Brady et al. concluded that no evidence suggest a reduced period of restricted fluid intake before surgery results in an increased danger of aspiration, regurgitation or morbidity compared with the standard ‘nil by mouth from midnight’ fasting plan, and hence allowing the patients to drink water preoperatively resulted in lower gastric volumes.5 This policy require to be standardized especially for patients who are not at risk of aspiration.6

Patient age, underlying diseases and habits affect tolerance and compliance for fasting. Children can’t withstand thirst and hunger; therefore those who are permitted fluids are more comfortable and calm.7 Elderly patients are unable to tolerate prolonged periods of fasting, because of early dehydration and they are often threatened by electrolyte disturbances.8 Patients with comorbidities also are at risk of being fasted for long periods of time.4

Patients and their relatives usually fear from having diet before operations without adequate knowledge of its impact. On the other hand, some consider having meals can support and provide energy to them to overcome the risks of anesthesia and surgery. Both these believes place the victim at risk of complications. Another important issue, which must not be ignored by the anesthetists and the surgeons, is that some patients may have their unspecified meal or fluid intake, despite doctors’ instructions. It would place them at considerable hazard.

Preoperative fasting needs to be readdressed to ensure safety, as well as patient satisfaction. Although anxiety increases gastric emptying time, reassurance can help most of the patients. Dealing with cases as emergency and consider all of the patients as full stomach to overcome any hidden risk of regurgitation or vomiting is another option.

Prolonged fasting is dangerous and may lead to delayed recovery and should be managed appropriately. Guidelines from the European Society of Anesthesiology (ESA) suggested permission of clear fluid intake by children and adults 2 h before elective surgery, including cesarean section.9 In addition this guideline considered that the mixture of tea and coffee with milk is ‘fluid’ as well. This allowance is sufficient to keep the patient comfortable. The use of pharmacological agents to decrease the risk of pulmonary aspiration was recommended by American Society of Anesthesiologists Committee on Standards and Practice Parameters for application on healthy individuals prepared for elective procedures.10 Allowing sips of water for all patients to relieve impact of dry mouth and throat. This greatly helpful for children, elderly and comorbid patients.
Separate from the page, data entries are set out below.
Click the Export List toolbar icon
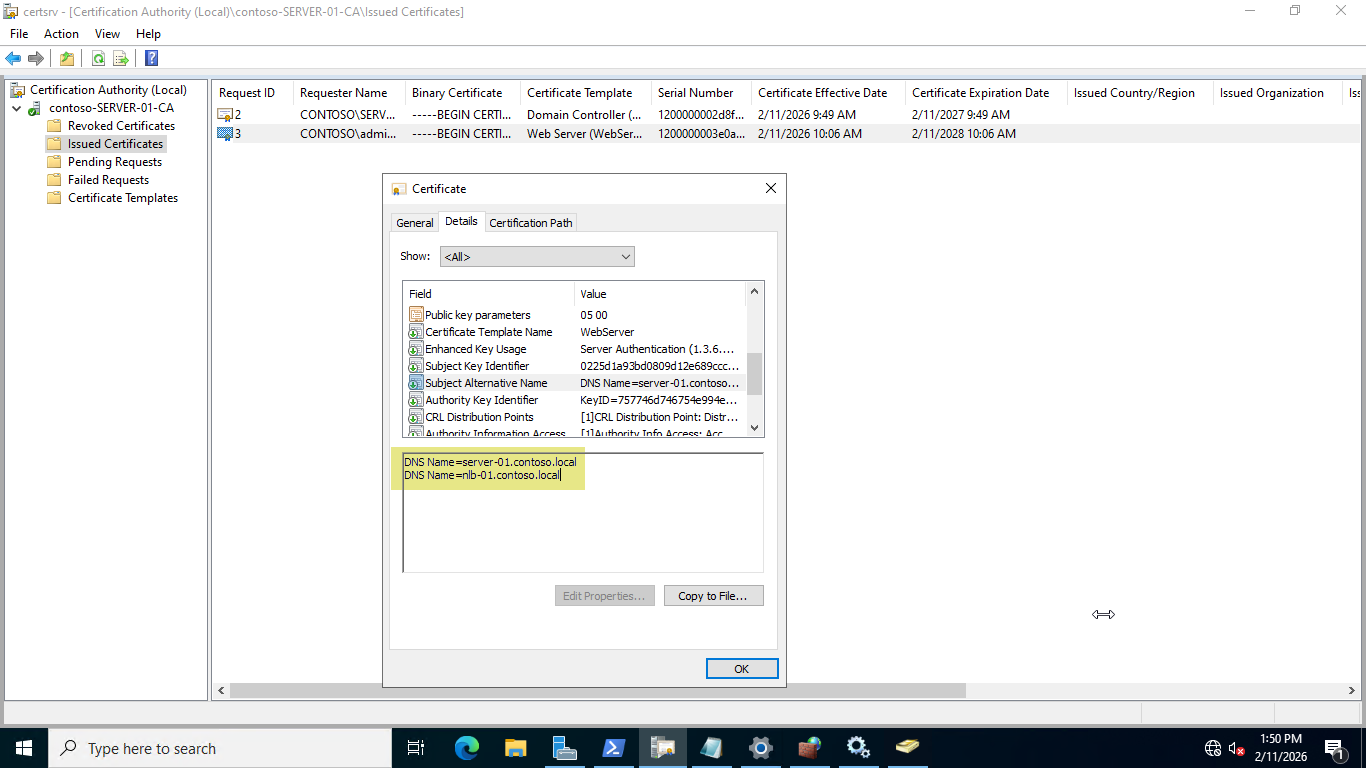 tap(119, 57)
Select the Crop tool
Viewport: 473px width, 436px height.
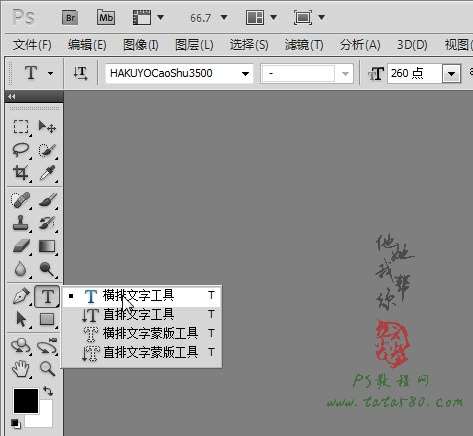pyautogui.click(x=21, y=173)
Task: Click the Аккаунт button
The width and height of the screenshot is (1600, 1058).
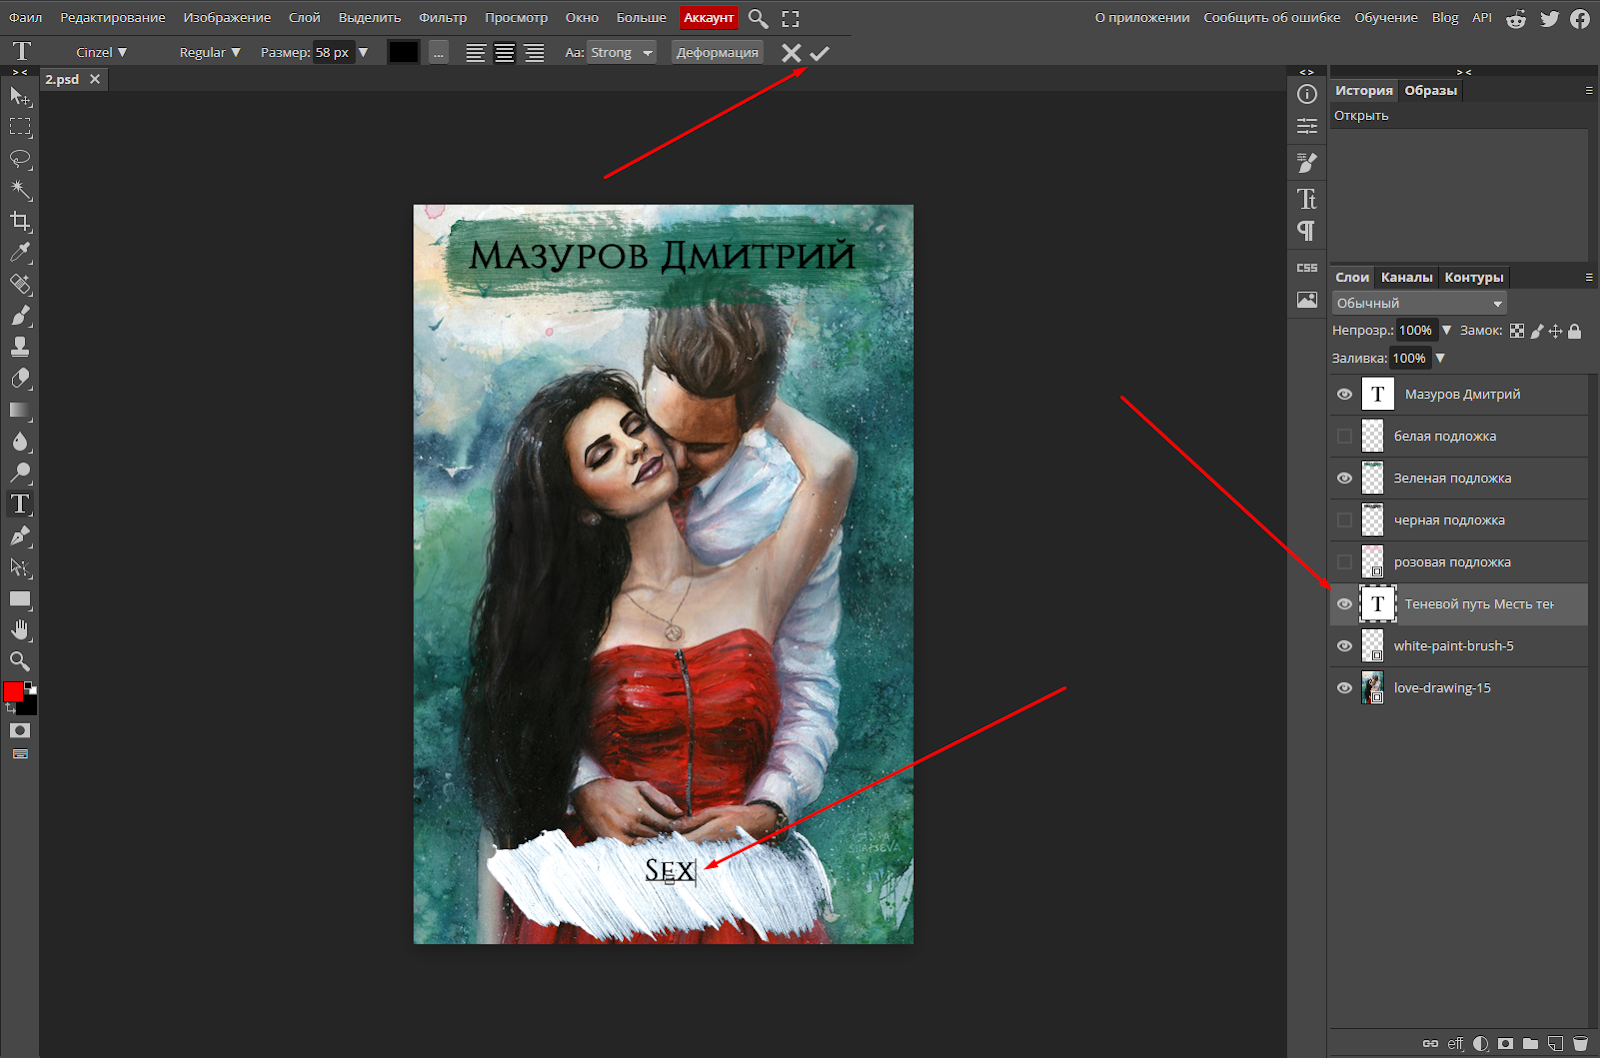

In the previous issue of ‘Anaesthesia, Pain & Intensive Care’, another important aspect of preoperative fasting was discussed by Useche LSV et al. They insisted that fasting protocols for routine patients cannot be applied to those on enteral feeding through a nasogastric tube. The authors recommended a fasting time between 45 min and 4 h (if the airway is to be manipulated during the procedure), is adequate to perform surgical procedures in patients with enteral tube nutrition. In other patients gastric suctioning before the procedure might be adequate. In this way it achieves nutritional goals of patients in the ICU without a higher rate of intraoperative and postoperative complications.11

Conflict of interest: None declared by the author.